Human Rights Watch report exposes shocking war crimes

UKRAINE’s military has been using cluster bombs on civilians in its bid to crush anti-fascist resistance in Donetsk, according to new reports.

Human Rights Watch (HRW) said it had documented “widespread” use of the deadly munitions, which explode in the air and scatter bomblets over a wide area — making civilian casualties inevitable.

Unexploded “submunitions” left on fields remain liable to explode, posing a similar risk to landmines.

A total of 114 countries around the world have banned their use because they deliberately target non-combatants, but Ukraine — alongside Russia, Israel and the United States — is among countries that have not signed the Convention on Cluster Munitions.

The Ukrainian military denied that it had been using the weapons but HRW said “the evidence points to government forces’ responsibility for several cluster munitions attacks” that took place in Donetsk this month.

The New York-based charity said it could identify cluster bomb sites from the distinctive crater they leave as well as remnants of shells found in the area.
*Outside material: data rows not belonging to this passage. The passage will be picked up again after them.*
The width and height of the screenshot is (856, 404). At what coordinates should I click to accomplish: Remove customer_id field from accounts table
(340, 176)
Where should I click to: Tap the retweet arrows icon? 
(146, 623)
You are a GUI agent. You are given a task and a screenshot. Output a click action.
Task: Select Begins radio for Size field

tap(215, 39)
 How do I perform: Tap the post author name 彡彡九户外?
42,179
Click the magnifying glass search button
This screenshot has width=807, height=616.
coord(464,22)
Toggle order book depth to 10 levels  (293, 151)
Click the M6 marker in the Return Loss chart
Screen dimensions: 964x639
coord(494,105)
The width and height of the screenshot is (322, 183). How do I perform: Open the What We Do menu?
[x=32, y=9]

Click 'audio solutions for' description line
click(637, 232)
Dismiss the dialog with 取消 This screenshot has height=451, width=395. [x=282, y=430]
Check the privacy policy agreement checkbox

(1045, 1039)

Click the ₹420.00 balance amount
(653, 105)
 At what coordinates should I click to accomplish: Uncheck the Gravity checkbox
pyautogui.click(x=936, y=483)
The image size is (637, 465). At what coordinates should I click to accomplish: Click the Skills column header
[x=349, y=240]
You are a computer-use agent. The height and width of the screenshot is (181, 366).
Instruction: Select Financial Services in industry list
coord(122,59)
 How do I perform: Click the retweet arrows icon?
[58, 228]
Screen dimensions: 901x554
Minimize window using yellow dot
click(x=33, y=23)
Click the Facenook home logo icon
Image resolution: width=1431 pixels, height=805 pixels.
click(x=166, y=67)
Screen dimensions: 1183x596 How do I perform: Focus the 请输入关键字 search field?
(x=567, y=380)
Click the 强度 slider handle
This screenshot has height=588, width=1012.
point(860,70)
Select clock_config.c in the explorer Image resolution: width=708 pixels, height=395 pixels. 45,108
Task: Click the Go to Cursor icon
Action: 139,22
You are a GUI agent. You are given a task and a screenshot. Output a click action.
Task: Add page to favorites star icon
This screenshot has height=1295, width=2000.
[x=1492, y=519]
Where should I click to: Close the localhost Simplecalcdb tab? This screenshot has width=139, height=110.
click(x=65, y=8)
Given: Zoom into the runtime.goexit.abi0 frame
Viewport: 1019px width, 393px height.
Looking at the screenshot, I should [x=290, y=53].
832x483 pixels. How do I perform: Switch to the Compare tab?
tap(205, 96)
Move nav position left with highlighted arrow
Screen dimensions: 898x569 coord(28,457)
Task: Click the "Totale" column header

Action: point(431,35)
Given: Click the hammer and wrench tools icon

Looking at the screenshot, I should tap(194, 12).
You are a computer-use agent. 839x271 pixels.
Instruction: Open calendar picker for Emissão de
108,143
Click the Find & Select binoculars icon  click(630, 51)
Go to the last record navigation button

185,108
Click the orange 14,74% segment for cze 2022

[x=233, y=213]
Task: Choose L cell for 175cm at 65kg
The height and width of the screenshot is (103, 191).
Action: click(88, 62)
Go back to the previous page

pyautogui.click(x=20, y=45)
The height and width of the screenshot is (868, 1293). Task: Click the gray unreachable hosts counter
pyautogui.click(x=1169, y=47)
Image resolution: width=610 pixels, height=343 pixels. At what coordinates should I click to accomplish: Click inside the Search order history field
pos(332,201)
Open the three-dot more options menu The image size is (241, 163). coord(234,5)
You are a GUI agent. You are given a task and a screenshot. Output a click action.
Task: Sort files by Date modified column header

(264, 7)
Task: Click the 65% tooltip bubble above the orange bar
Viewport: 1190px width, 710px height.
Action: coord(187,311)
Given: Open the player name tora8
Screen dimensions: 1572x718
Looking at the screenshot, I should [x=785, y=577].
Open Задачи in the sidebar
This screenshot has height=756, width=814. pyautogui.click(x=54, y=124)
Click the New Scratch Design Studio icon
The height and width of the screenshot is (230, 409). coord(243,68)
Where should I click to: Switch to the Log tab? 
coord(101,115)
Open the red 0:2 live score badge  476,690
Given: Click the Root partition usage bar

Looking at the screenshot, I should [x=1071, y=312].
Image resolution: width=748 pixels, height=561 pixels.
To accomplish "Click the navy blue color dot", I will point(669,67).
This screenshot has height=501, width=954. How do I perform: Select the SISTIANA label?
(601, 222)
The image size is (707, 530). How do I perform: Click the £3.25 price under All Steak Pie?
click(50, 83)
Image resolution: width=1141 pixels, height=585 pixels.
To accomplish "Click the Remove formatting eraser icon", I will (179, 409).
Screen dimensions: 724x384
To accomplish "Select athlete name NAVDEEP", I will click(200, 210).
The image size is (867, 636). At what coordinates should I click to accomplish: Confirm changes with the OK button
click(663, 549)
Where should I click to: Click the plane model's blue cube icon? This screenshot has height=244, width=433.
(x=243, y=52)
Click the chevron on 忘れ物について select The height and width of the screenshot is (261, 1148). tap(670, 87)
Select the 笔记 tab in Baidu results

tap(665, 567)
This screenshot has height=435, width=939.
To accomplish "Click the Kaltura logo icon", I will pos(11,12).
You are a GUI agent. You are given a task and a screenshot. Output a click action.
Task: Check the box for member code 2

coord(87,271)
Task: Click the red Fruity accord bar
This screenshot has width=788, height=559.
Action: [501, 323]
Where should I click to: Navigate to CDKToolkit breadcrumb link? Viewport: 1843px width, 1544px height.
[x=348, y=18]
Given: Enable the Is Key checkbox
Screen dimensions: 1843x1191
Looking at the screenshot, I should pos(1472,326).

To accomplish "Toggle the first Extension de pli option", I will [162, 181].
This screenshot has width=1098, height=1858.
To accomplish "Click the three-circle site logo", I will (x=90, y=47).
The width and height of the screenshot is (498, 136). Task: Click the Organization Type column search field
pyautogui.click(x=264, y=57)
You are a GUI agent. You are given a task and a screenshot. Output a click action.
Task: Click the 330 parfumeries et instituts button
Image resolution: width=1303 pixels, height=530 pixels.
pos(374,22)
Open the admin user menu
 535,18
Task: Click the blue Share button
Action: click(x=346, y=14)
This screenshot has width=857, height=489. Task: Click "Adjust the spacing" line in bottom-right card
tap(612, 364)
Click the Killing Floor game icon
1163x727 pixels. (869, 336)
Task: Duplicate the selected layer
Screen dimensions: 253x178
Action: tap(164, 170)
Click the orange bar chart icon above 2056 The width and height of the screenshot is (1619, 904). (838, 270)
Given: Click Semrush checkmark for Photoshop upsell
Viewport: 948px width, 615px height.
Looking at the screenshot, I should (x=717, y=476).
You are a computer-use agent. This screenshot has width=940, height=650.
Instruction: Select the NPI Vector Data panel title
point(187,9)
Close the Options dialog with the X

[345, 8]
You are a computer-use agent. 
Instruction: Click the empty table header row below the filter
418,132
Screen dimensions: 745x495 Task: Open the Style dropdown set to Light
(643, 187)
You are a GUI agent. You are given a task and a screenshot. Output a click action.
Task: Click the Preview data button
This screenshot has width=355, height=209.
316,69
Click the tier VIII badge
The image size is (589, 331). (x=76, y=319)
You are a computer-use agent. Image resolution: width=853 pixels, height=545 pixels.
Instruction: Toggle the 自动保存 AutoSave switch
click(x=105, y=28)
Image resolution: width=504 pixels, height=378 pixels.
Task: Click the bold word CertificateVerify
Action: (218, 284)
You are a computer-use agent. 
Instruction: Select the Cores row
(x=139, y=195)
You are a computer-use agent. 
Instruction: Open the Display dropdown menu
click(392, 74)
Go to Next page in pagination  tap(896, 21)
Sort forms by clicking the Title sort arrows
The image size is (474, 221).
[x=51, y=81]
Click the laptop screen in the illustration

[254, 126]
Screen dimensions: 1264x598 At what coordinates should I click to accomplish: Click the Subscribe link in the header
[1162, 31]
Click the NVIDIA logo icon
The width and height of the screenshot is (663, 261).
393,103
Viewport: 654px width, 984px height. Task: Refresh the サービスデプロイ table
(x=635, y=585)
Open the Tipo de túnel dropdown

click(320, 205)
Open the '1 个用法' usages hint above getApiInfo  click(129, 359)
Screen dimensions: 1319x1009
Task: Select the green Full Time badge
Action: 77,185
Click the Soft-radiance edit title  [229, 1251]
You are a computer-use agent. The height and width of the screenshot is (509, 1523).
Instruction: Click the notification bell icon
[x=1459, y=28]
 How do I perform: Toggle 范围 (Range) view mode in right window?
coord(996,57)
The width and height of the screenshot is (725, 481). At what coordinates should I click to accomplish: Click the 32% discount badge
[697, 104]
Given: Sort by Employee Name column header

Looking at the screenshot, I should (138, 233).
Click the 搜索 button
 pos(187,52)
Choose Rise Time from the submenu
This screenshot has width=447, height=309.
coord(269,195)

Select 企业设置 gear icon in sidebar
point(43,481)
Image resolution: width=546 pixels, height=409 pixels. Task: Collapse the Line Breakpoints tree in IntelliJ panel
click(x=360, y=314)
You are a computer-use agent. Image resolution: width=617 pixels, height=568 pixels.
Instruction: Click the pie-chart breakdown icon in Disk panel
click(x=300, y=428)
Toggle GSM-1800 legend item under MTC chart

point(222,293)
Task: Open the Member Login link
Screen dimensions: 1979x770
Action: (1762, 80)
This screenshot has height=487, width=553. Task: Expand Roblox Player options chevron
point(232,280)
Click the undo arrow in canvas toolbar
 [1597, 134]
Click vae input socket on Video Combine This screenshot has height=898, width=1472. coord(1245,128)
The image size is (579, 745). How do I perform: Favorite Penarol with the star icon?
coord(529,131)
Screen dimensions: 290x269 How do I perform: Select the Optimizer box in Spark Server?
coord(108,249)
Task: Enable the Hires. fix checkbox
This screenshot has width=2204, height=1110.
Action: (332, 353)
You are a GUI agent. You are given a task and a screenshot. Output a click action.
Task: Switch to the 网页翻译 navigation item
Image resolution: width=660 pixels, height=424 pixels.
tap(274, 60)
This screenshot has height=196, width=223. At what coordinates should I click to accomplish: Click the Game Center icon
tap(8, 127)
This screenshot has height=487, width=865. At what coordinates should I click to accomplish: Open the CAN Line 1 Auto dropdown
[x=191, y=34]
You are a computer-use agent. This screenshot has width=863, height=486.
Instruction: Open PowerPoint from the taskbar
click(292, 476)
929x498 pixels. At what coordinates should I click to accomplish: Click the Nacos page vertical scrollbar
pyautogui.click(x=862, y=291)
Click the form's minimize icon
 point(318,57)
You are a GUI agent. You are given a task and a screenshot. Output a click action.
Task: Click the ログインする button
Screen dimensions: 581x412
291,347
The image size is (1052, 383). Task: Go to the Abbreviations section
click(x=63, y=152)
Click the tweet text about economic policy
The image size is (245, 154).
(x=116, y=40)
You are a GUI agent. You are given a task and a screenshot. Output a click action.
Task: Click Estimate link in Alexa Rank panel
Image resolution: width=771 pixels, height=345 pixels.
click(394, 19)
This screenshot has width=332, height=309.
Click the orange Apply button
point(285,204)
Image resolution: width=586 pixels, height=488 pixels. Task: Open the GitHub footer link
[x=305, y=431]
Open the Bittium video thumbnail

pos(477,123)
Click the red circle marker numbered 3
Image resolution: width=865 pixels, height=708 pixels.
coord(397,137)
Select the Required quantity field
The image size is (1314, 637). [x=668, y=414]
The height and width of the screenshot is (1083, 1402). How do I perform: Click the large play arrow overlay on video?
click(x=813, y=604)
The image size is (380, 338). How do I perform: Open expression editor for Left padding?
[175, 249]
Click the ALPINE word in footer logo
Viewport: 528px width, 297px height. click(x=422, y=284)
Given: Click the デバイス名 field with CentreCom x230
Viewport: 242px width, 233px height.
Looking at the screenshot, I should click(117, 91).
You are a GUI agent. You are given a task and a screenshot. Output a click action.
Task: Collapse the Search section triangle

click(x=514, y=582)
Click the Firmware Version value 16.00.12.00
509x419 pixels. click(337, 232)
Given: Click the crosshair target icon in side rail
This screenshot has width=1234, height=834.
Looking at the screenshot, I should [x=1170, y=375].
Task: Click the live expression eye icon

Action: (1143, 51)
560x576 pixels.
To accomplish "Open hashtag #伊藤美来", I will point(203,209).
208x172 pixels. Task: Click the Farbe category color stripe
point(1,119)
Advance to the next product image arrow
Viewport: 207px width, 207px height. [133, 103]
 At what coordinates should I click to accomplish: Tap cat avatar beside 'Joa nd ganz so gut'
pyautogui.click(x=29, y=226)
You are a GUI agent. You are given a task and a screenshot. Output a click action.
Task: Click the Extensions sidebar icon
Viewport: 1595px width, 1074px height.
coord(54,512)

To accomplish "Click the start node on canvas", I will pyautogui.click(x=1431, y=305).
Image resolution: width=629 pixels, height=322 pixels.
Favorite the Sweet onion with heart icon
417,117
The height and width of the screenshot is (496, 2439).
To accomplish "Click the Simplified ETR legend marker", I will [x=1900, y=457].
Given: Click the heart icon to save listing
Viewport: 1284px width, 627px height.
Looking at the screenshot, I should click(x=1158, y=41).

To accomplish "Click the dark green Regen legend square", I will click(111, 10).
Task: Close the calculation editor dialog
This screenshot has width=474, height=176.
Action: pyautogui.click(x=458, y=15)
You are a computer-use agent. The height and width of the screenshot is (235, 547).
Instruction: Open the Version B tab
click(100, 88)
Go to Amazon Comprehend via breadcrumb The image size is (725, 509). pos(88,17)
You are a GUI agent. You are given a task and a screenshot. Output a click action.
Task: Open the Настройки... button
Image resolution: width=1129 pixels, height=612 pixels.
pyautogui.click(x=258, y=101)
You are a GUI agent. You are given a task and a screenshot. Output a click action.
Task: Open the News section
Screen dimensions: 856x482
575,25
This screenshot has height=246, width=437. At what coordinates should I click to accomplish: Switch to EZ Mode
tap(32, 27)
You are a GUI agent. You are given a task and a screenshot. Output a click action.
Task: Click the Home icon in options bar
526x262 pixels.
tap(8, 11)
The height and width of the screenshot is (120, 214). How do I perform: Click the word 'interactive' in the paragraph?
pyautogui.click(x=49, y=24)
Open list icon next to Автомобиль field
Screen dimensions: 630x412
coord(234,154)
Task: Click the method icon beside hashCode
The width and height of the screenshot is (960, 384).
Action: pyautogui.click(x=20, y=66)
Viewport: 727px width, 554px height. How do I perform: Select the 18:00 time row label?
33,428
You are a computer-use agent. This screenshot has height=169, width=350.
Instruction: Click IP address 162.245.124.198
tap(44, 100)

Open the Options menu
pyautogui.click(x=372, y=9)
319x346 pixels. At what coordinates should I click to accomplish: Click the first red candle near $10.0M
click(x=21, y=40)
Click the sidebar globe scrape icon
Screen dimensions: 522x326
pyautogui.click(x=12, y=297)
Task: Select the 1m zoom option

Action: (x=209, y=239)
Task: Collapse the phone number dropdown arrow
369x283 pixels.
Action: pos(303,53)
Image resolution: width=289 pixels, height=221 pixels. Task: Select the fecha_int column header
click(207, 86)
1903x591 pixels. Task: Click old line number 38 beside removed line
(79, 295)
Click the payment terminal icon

It documented 12 incidents of their use which had killed at least six people and wounded many more — and added that this was probably not the full total.

Among the dead were a 38-year-old Swiss citizen employed by the Red Cross, and 80-year-old Raisa Lefterova, who died after glass from a window shattered by a cluster bomb cut her carotid artery.

And it explained that details found at the impact sites showed the weapons had been launched from government-controlled areas.

“It is shocking to see a weapon that most countries have banned used so extensively in eastern Ukraine,” said HRW senior arms researcher Mark Hiznay.

“Ukrainian authorities should make an immediate commitment not to use cluster munitions and join the treaty to ban them.”

HRW admitted that the anti-government forces who took up arms following the fascist-backed February coup that overthrew Ukraine’s elected government “might also have been responsible for the use of cluster munitions,” but said evidence of this was “not conclusive.”